═════ Task data

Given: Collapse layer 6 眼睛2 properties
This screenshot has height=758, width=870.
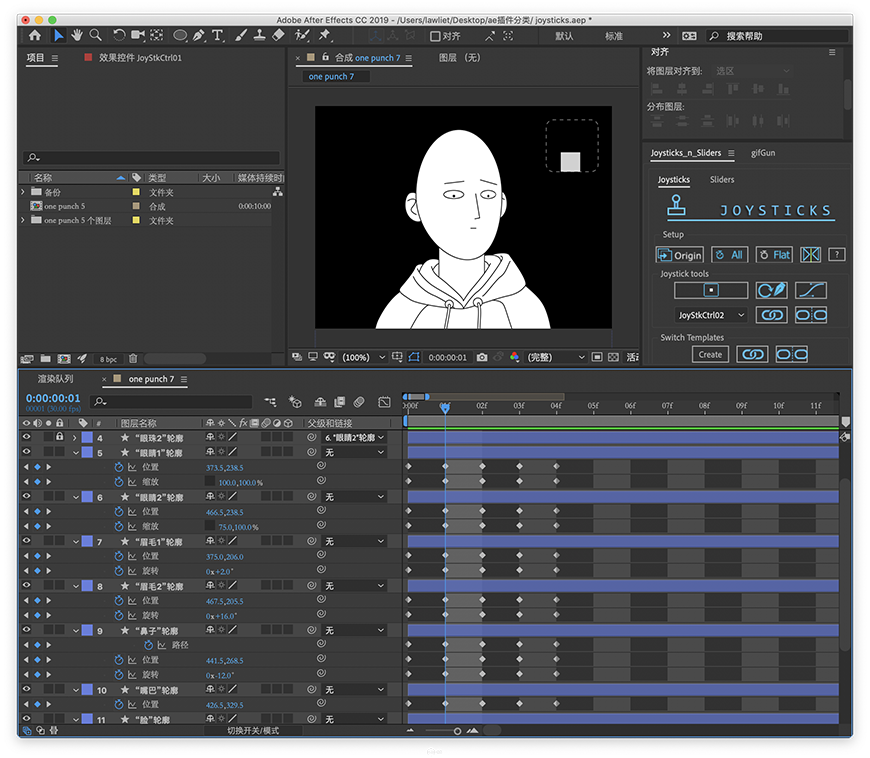Looking at the screenshot, I should click(76, 497).
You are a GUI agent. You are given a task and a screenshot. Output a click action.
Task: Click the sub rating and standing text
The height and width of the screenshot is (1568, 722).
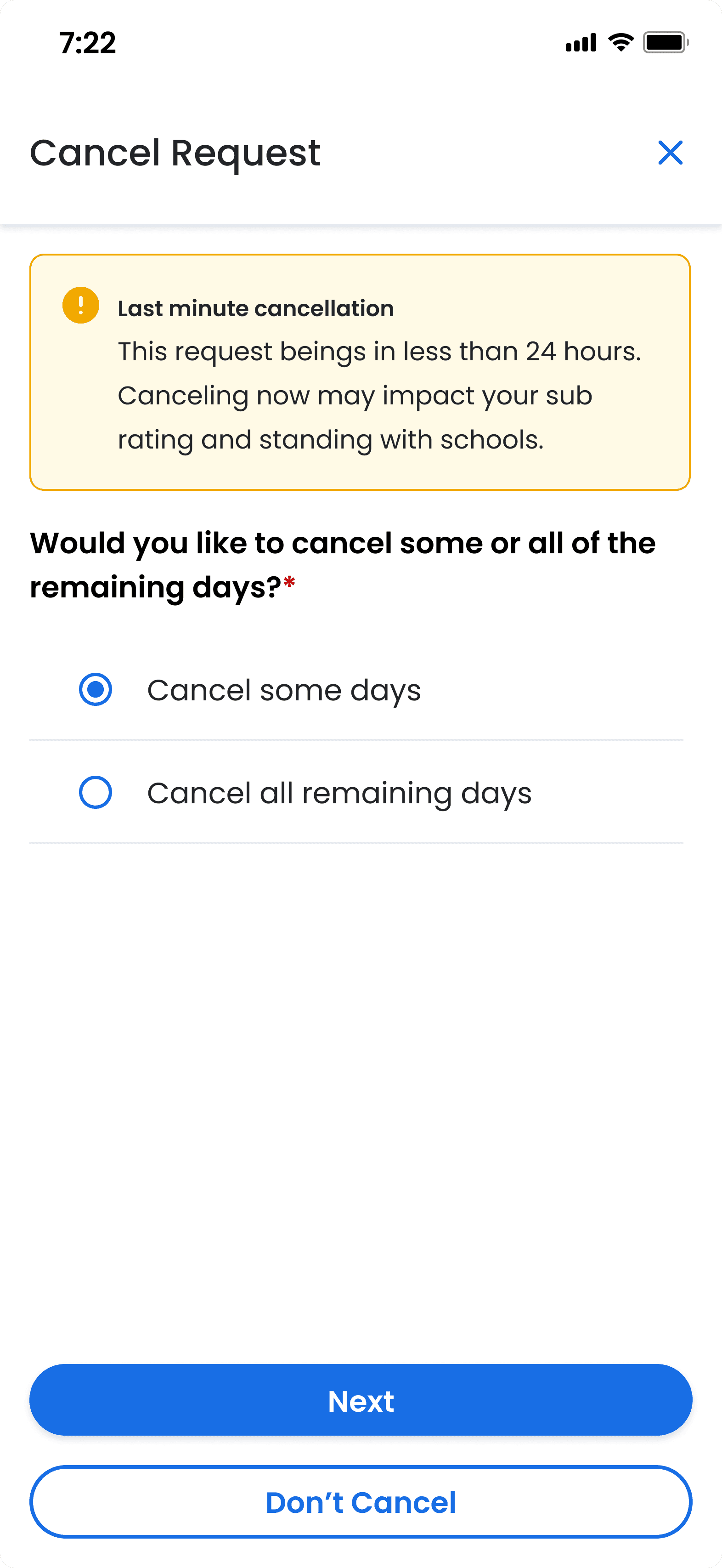pos(330,440)
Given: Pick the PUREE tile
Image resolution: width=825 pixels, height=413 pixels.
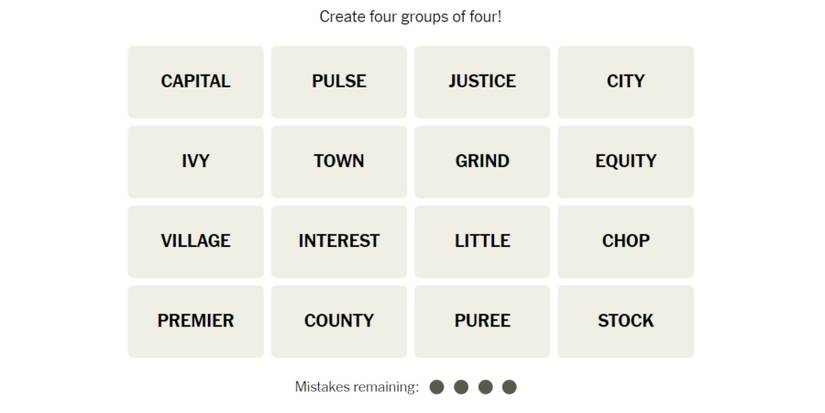Looking at the screenshot, I should (x=482, y=321).
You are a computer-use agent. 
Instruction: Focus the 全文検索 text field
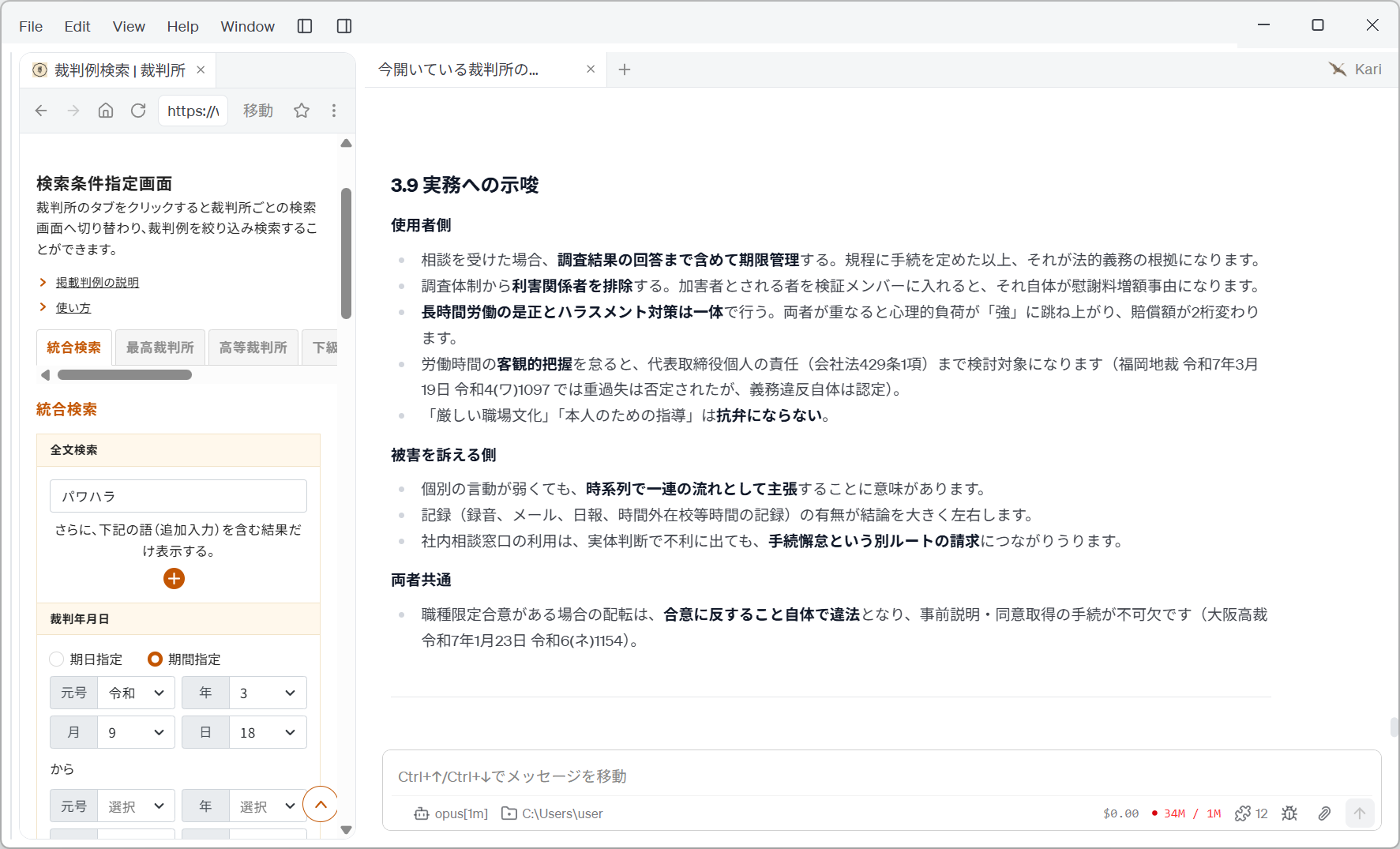pyautogui.click(x=178, y=496)
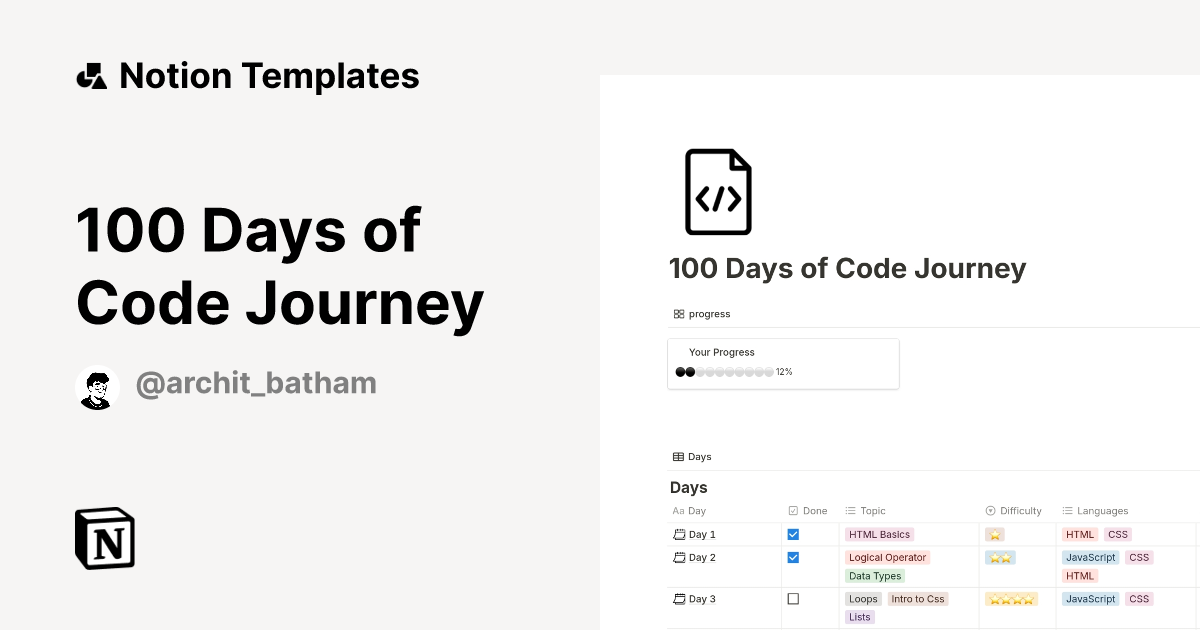Select the progress gallery view icon
1200x630 pixels.
coord(680,313)
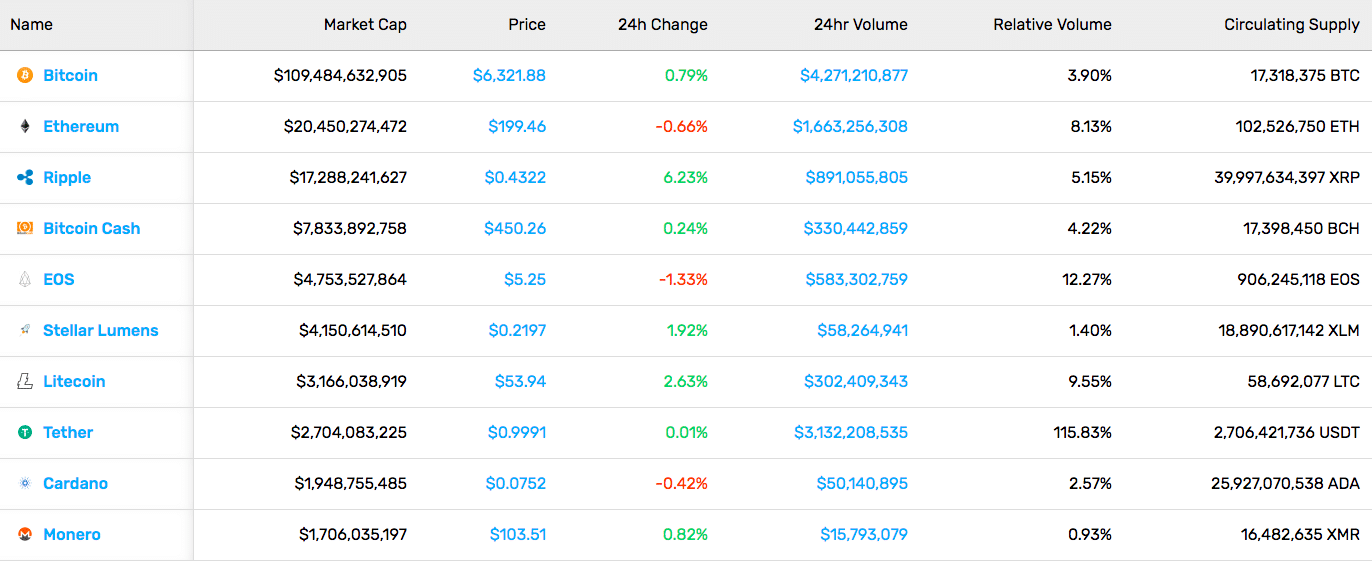The width and height of the screenshot is (1372, 561).
Task: Click the green Tether icon
Action: coord(25,432)
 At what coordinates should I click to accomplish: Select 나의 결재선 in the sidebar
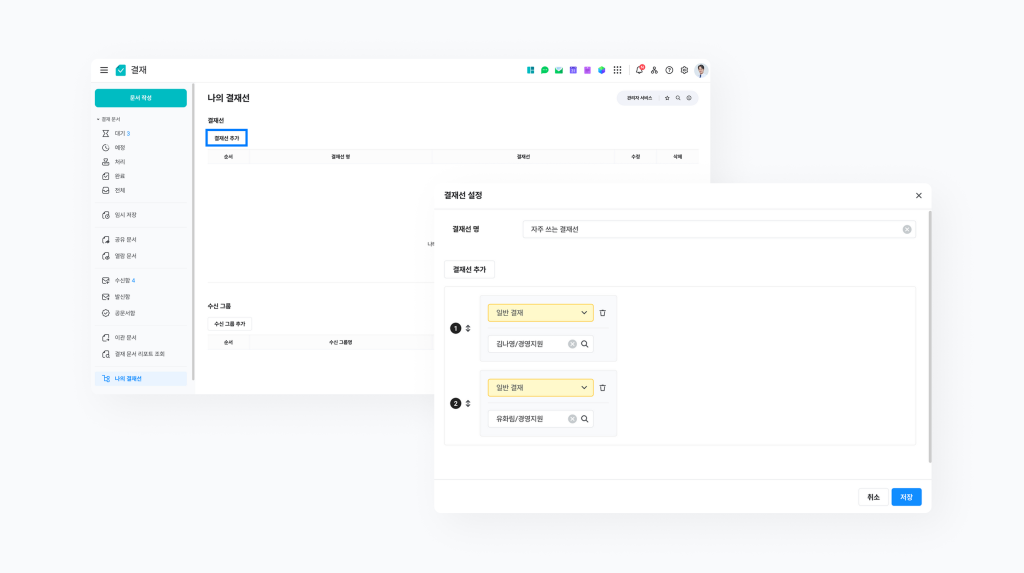[x=128, y=379]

══════════

**Activity:** The lines you return should be those above that contain the word "agent", every one of them.

**Output:**
You are a GUI agent. You are given a task and a screenshot. Output a click action.
You are a computer-use agent. 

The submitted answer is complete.